12. What’s on your bucket list?

Not everyone takes the time to think about what they want to do before they die, but generally it’s best if you have an idea. Maybe you don’t have a list written down yet – but you know the types of things you want to accomplish, and your partner should, too.

If you haven’t taken the time to think about it yet, comparing answers can help you think of some ideas, and you can hear the reasons behind her ideas. It’s more important that your motivations be similar – that is, if one of you wants to be a millionaire and the other wants to travel the world, it’s very likely that these goals can coexist.


13. What would you do if you won the lottery?

For some people, this is pretty much the same as their bucket list. But the truth is, there are spenders and there are savers, and then there are those in the middle of the road. I happen to fall somewhere in the middle, and I need a partner that falls somewhere in between too.

Whether you want to admit its importance or not, money is a vital part of modern society. If you’re the type of person to scrimp and save, and your partner splurges with every paycheck, there are going to be some problems down the road once you’re sharing financial decisions. It’s not mandatory that you see eye to eye, but if you don’t, it might be best to keep your finances separate to avoid any trouble.


14. What are you thankful for?

Nobody wants to date someone who doesn’t appreciate things – so you should have an idea of what your partner sees as the most valuable “gifts” she’s been given, whether they’re physical, spiritual, or emotional. This is another question where the specifics aren’t as important as the existence of an answer in the first place.
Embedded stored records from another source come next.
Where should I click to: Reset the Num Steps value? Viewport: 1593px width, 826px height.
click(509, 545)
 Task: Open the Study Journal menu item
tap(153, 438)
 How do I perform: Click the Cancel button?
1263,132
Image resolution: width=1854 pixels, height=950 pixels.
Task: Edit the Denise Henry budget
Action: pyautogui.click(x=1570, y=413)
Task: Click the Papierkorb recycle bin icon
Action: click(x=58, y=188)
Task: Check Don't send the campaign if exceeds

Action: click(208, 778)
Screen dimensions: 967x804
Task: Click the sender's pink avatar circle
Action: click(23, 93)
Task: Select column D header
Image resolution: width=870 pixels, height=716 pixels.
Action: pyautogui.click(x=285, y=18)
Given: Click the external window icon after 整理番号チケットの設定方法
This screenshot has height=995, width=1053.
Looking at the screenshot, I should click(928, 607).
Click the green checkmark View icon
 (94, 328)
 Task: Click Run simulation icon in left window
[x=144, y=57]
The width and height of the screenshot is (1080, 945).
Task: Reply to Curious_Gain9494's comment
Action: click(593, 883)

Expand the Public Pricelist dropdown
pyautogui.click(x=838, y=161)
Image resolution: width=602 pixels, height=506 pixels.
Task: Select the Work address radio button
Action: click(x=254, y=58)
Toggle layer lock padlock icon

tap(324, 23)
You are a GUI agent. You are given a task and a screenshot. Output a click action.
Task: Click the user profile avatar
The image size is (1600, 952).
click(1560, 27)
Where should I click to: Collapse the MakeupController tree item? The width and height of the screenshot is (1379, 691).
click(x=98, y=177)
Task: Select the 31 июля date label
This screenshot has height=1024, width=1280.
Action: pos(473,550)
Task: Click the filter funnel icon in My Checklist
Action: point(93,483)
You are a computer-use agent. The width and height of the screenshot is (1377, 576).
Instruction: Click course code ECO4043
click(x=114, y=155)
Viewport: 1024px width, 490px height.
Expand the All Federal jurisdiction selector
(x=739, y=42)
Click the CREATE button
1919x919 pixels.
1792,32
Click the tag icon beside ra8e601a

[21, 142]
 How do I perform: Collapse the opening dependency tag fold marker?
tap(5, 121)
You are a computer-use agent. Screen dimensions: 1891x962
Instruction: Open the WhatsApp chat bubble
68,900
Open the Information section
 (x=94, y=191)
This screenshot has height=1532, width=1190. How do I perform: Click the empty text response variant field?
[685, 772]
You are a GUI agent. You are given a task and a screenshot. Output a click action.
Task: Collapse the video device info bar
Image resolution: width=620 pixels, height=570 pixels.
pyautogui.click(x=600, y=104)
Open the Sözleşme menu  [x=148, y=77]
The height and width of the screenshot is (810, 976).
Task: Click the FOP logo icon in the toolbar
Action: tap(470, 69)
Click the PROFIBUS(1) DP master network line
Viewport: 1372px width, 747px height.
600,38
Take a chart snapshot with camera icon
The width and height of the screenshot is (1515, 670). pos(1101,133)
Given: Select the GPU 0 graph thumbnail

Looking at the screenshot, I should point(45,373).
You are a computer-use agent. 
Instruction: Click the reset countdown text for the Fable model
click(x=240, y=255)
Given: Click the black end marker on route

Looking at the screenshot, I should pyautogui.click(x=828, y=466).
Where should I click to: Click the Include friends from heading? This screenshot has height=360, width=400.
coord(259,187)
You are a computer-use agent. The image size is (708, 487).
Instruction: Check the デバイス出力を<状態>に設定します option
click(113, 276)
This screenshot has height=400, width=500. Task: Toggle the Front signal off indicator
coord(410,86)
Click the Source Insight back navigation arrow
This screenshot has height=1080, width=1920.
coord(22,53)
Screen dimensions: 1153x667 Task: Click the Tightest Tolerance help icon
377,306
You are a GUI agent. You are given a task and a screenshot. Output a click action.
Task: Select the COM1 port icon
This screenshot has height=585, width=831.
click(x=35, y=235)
It might send a twinge of jealousy through if your partner mentions something from an ex, but realistically it shouldn’t. Think about it: She’s telling you that she is thankful for the people who have helped her, even if they are no longer beneficial to her life. While I understand the jealousy if there are numerous things from one specific partner, you should feel reassured if she cites an ex as a reason for her gratitude.


In conclusion…

This is in no way a complete list of questions to ask your partner, but it is a great selection of conversation starters if you’re starting to feel the draw of a serious committed relationship. Communication and compromise are paramount in a healthy relationship and each of these questions can have a million different possible answers.

We hope that you have been inspired to talk to your lady about these topics. Even if you’ve got a happy, successful long-term commitment, isn’t it nice to catch up on everything sometimes? There’s no such thing as knowing your partner “too well”. Enjoy learning about each other and growing closer every day.